Integrating the additional treatment process into the existing works operation and within the limited site space was a significant challenge. Control engineers from Te-Tech Process Solutions, part of the Trant Group, were able to help deliver the integration. 
The existing control system at the water treatment works utilised a PLC which provided overall control of the abstraction, treatment, water quality and monitoring systems. The containerised UV system to be integrated into the existing work had its own local PLC and motor control centre (MCC), controlling duty and standby UV treatment processes. 

The containerised UV treatment process, had to meet the requirements of the Water Quality regulations before it could be returned to service. The works flow meant that the UV control system had to be changed from duty/standby to duty/assist configuration. This alteration enabled a single UV reactor to operate within a defined flow and water quality range, and if the single reactor failed the second reactor would resume control allowing the continuous compliant production of wholesome water. When the water treatment works operates at a high flow rate, or if water quality deteriorates, the system automatically reverts to duty/duty mode, allowing both UV reactors to operate in parallel, splitting the load equally between the two.
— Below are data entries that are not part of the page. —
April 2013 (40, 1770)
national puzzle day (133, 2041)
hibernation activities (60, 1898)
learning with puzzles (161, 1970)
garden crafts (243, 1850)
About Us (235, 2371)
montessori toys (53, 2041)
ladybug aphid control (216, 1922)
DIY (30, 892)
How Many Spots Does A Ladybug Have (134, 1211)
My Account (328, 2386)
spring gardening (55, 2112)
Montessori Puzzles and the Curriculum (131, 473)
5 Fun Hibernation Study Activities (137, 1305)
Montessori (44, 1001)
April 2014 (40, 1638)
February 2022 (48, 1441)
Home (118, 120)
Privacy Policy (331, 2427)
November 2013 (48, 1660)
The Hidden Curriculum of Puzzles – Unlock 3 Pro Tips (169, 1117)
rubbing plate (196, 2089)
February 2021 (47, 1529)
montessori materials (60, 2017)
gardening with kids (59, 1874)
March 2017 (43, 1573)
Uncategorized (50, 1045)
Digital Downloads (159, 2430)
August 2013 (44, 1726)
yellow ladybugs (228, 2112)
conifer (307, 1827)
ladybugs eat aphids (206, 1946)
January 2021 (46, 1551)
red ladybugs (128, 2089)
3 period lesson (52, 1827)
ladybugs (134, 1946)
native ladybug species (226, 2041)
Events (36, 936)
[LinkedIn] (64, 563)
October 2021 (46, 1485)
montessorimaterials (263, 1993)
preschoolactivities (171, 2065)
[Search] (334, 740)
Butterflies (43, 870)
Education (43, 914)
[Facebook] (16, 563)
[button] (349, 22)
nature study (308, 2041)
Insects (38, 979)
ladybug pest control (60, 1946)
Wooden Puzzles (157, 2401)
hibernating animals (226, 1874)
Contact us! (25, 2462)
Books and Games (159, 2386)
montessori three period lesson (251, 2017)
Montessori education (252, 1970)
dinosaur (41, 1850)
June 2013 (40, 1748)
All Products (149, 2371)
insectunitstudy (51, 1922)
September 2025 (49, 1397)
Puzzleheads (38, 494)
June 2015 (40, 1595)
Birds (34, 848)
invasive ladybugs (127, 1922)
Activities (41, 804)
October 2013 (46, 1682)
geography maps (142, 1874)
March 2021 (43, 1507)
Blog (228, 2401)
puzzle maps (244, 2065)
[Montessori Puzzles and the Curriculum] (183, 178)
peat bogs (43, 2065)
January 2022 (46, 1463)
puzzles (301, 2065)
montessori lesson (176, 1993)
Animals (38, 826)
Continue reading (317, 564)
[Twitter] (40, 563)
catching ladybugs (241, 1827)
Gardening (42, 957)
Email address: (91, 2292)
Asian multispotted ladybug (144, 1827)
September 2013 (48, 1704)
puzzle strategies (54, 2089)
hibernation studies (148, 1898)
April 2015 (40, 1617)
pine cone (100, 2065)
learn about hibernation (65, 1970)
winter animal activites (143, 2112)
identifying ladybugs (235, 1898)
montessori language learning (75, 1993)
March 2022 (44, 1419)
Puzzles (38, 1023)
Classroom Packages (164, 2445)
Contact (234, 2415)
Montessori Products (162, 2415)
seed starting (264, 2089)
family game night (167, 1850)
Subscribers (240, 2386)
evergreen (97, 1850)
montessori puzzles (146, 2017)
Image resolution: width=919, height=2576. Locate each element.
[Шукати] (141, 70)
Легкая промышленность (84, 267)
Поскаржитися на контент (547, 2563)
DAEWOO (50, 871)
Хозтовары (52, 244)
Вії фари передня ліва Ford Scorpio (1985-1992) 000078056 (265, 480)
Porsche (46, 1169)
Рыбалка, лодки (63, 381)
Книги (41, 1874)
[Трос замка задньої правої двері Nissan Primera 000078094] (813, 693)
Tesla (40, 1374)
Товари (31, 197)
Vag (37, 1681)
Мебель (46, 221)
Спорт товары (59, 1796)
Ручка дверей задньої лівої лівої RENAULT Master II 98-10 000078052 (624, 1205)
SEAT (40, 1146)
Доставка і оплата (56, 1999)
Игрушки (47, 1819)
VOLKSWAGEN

Integrating the signals from the UV treatment control system with that of the existing works was the next challenge. Autonomous operation, while ensuing sufficient protection measures, shutdown systems and local/remote monitoring functions were key objectives. Based on this scope, the integration of the network architecture of the two control systems could be designed, tested and proven. The solution integrated the two PLC control system via Ethernet/IP as shown in the system architecture schematic (Figure 1).

Portsmouth Water’s operational staff benefited from a modified human machine interface (HMI), allowing key parameter and asset performance to be monitored. Operational flexibility was provided by allowing operators to log in and change some parameters – such as setpoints and alarm limits. However, changes to parameters outside of the designed work and operating window were prohibited, ensuring no water quality and treatment breaches.   

The final integration package involved the retransmission of key operational and performance data to Portsmouth Water remote telemetry system. This activity utilised the same communications network, by the programming and configuration of a remote telemetry outstation and user terminals, via a Schneider GeoSCADA platform.   

Te-Tech designed, installed and tested all the necessary cabling, integration hardware and ancillaries and its involvement in the project ensured that the implemented solution achieved the project’s objective, and Portsmouth Water was able to return the wastewater treatment plant to operation with a validated Cryptosporidium treatment process within the project period and before the increased summer demand.  

Matt Head is Technical Services Manager at Te-Tech Process Solutions and James Baker is Non Infrastructure Framework Manager at Portsmouth Water.